#### [What to produce]
An exact copy of all entries is required.

#### [Provided material]
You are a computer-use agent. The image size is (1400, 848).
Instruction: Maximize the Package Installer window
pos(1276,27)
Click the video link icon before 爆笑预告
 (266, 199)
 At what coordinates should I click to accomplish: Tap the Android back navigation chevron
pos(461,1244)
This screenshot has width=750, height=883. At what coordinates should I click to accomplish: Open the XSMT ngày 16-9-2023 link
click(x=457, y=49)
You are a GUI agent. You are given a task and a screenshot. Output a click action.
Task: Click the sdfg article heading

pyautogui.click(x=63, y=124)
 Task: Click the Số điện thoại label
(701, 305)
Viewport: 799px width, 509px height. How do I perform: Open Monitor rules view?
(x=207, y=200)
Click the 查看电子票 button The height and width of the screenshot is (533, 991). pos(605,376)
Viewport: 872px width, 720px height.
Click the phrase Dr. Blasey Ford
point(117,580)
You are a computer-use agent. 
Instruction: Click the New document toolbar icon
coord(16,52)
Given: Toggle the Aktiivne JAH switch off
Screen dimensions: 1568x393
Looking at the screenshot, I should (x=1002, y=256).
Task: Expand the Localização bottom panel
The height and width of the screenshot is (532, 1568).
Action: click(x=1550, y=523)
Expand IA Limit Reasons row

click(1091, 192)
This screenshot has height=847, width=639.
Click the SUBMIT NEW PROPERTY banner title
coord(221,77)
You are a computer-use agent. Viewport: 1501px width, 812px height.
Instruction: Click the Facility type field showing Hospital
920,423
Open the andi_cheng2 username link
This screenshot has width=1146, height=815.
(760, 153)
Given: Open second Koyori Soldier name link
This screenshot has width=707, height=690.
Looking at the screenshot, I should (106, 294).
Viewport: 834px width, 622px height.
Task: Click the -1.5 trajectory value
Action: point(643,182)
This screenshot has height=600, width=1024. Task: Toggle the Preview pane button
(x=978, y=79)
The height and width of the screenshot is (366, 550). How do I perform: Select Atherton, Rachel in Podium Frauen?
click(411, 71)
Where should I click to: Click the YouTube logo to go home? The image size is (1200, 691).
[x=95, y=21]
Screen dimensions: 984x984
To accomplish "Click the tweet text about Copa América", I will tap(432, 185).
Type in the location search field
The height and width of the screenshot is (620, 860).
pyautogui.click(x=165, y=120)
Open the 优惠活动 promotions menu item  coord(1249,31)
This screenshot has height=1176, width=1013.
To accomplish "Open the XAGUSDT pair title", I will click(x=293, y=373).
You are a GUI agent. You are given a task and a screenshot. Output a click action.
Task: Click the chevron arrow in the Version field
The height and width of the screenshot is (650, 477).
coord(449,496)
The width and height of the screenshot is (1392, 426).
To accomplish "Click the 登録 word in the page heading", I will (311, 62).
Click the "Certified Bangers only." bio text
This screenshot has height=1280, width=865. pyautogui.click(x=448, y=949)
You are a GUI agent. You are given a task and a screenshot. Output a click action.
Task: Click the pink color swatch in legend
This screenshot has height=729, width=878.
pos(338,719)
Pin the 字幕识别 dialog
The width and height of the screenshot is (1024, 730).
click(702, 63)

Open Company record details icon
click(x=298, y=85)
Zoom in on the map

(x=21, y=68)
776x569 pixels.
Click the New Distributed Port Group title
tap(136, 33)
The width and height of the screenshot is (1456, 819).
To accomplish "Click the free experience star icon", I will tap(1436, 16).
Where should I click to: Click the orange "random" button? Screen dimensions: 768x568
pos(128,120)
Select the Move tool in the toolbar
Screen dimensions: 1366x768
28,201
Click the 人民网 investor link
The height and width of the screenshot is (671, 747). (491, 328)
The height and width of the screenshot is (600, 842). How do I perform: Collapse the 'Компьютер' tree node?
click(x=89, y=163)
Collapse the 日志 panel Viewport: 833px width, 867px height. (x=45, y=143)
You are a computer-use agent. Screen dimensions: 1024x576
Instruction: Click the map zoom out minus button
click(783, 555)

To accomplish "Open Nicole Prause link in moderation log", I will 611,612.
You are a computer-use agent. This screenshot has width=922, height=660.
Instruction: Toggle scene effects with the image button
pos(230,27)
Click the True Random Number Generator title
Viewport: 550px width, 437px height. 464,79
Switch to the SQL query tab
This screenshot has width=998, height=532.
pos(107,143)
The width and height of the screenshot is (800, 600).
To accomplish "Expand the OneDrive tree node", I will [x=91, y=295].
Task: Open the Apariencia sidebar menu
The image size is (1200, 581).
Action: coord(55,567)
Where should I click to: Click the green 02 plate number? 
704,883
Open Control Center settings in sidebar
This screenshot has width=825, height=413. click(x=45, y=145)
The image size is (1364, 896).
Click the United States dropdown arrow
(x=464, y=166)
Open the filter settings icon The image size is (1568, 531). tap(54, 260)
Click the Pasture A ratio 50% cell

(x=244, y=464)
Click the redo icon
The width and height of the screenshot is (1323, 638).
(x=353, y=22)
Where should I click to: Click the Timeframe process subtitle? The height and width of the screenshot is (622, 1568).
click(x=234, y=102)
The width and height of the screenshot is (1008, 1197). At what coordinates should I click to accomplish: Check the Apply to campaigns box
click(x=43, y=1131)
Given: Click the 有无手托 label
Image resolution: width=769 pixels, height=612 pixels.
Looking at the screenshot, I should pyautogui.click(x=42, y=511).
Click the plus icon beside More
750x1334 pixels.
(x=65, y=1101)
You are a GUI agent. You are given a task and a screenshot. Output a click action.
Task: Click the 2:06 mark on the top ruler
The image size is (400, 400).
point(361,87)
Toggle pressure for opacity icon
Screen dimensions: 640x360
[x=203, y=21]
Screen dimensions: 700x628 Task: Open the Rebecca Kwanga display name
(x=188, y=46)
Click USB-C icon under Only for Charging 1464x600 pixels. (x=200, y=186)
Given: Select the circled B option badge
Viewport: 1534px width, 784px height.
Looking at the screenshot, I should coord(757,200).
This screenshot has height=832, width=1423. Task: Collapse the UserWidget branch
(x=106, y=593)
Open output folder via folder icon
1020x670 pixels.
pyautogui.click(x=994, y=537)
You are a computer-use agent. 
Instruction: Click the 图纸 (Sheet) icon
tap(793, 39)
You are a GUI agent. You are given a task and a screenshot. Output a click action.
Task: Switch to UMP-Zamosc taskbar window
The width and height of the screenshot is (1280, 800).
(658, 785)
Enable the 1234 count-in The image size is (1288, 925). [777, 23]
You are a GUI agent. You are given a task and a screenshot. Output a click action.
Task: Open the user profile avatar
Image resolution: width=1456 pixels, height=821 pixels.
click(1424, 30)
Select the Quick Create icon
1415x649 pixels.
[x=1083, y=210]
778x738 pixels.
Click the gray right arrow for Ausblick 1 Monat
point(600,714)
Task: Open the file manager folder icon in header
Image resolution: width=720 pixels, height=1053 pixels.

#### [Reply]
You are a computer-use agent. The image size is (1400, 848).
Instruction: Maximize the Package Installer window
pos(1276,27)
Click the video link icon before 爆笑预告
 (266, 199)
 At what coordinates should I click to accomplish: Tap the Android back navigation chevron
pos(461,1244)
This screenshot has width=750, height=883. At what coordinates should I click to accomplish: Open the XSMT ngày 16-9-2023 link
click(x=457, y=49)
You are a GUI agent. You are given a task and a screenshot. Output a click action.
Task: Click the sdfg article heading

pyautogui.click(x=63, y=124)
 Task: Click the Số điện thoại label
(701, 305)
Viewport: 799px width, 509px height. How do I perform: Open Monitor rules view?
(x=207, y=200)
Click the 查看电子票 button The height and width of the screenshot is (533, 991). pos(605,376)
Viewport: 872px width, 720px height.
Click the phrase Dr. Blasey Ford
point(117,580)
You are a computer-use agent. 
Instruction: Click the New document toolbar icon
coord(16,52)
Given: Toggle the Aktiivne JAH switch off
Screen dimensions: 1568x393
Looking at the screenshot, I should (x=1002, y=256).
Task: Expand the Localização bottom panel
The height and width of the screenshot is (532, 1568).
Action: click(x=1550, y=523)
Expand IA Limit Reasons row

click(1091, 192)
This screenshot has height=847, width=639.
Click the SUBMIT NEW PROPERTY banner title
coord(221,77)
You are a computer-use agent. Viewport: 1501px width, 812px height.
Instruction: Click the Facility type field showing Hospital
920,423
Open the andi_cheng2 username link
This screenshot has width=1146, height=815.
(760, 153)
Given: Open second Koyori Soldier name link
This screenshot has width=707, height=690.
Looking at the screenshot, I should (106, 294).
Viewport: 834px width, 622px height.
Task: Click the -1.5 trajectory value
Action: point(643,182)
This screenshot has height=600, width=1024. Task: Toggle the Preview pane button
(x=978, y=79)
The height and width of the screenshot is (366, 550). How do I perform: Select Atherton, Rachel in Podium Frauen?
click(411, 71)
Where should I click to: Click the YouTube logo to go home? The image size is (1200, 691).
[x=95, y=21]
Screen dimensions: 984x984
To accomplish "Click the tweet text about Copa América", I will tap(432, 185).
Type in the location search field
The height and width of the screenshot is (620, 860).
pyautogui.click(x=165, y=120)
Open the 优惠活动 promotions menu item  coord(1249,31)
This screenshot has height=1176, width=1013.
To accomplish "Open the XAGUSDT pair title", I will click(x=293, y=373).
You are a GUI agent. You are given a task and a screenshot. Output a click action.
Task: Click the chevron arrow in the Version field
The height and width of the screenshot is (650, 477).
coord(449,496)
The width and height of the screenshot is (1392, 426).
To accomplish "Click the 登録 word in the page heading", I will (311, 62).
Click the "Certified Bangers only." bio text
This screenshot has height=1280, width=865. pyautogui.click(x=448, y=949)
You are a GUI agent. You are given a task and a screenshot. Output a click action.
Task: Click the pink color swatch in legend
This screenshot has height=729, width=878.
pos(338,719)
Pin the 字幕识别 dialog
The width and height of the screenshot is (1024, 730).
click(702, 63)

Open Company record details icon
click(x=298, y=85)
Zoom in on the map

(x=21, y=68)
776x569 pixels.
Click the New Distributed Port Group title
tap(136, 33)
The width and height of the screenshot is (1456, 819).
To accomplish "Click the free experience star icon", I will tap(1436, 16).
Where should I click to: Click the orange "random" button? Screen dimensions: 768x568
pos(128,120)
Select the Move tool in the toolbar
Screen dimensions: 1366x768
28,201
Click the 人民网 investor link
The height and width of the screenshot is (671, 747). (491, 328)
The height and width of the screenshot is (600, 842). How do I perform: Collapse the 'Компьютер' tree node?
click(x=89, y=163)
Collapse the 日志 panel Viewport: 833px width, 867px height. (x=45, y=143)
You are a computer-use agent. Screen dimensions: 1024x576
Instruction: Click the map zoom out minus button
click(783, 555)

To accomplish "Open Nicole Prause link in moderation log", I will 611,612.
You are a computer-use agent. This screenshot has width=922, height=660.
Instruction: Toggle scene effects with the image button
pos(230,27)
Click the True Random Number Generator title
Viewport: 550px width, 437px height. 464,79
Switch to the SQL query tab
This screenshot has width=998, height=532.
pos(107,143)
The width and height of the screenshot is (800, 600).
To accomplish "Expand the OneDrive tree node", I will [x=91, y=295].
Task: Open the Apariencia sidebar menu
The image size is (1200, 581).
Action: coord(55,567)
Where should I click to: Click the green 02 plate number? 
704,883
Open Control Center settings in sidebar
This screenshot has width=825, height=413. click(x=45, y=145)
The image size is (1364, 896).
Click the United States dropdown arrow
(x=464, y=166)
Open the filter settings icon The image size is (1568, 531). tap(54, 260)
Click the Pasture A ratio 50% cell

(x=244, y=464)
Click the redo icon
The width and height of the screenshot is (1323, 638).
(x=353, y=22)
Where should I click to: Click the Timeframe process subtitle? The height and width of the screenshot is (622, 1568).
click(x=234, y=102)
The width and height of the screenshot is (1008, 1197). At what coordinates should I click to accomplish: Check the Apply to campaigns box
click(x=43, y=1131)
Given: Click the 有无手托 label
Image resolution: width=769 pixels, height=612 pixels.
Looking at the screenshot, I should pyautogui.click(x=42, y=511).
Click the plus icon beside More
750x1334 pixels.
(x=65, y=1101)
You are a GUI agent. You are given a task and a screenshot. Output a click action.
Task: Click the 2:06 mark on the top ruler
The image size is (400, 400).
point(361,87)
Toggle pressure for opacity icon
Screen dimensions: 640x360
[x=203, y=21]
Screen dimensions: 700x628 Task: Open the Rebecca Kwanga display name
(x=188, y=46)
Click USB-C icon under Only for Charging 1464x600 pixels. (x=200, y=186)
Given: Select the circled B option badge
Viewport: 1534px width, 784px height.
Looking at the screenshot, I should coord(757,200).
This screenshot has height=832, width=1423. Task: Collapse the UserWidget branch
(x=106, y=593)
Open output folder via folder icon
1020x670 pixels.
pyautogui.click(x=994, y=537)
You are a computer-use agent. 
Instruction: Click the 图纸 (Sheet) icon
tap(793, 39)
You are a GUI agent. You are given a task and a screenshot. Output a click action.
Task: Switch to UMP-Zamosc taskbar window
The width and height of the screenshot is (1280, 800).
(658, 785)
Enable the 1234 count-in The image size is (1288, 925). [777, 23]
You are a GUI agent. You are given a task and a screenshot. Output a click action.
Task: Open the user profile avatar
Image resolution: width=1456 pixels, height=821 pixels.
click(1424, 30)
Select the Quick Create icon
1415x649 pixels.
[x=1083, y=210]
778x738 pixels.
Click the gray right arrow for Ausblick 1 Monat
point(600,714)
Task: Open the file manager folder icon in header
Image resolution: width=720 pixels, height=1053 pixels.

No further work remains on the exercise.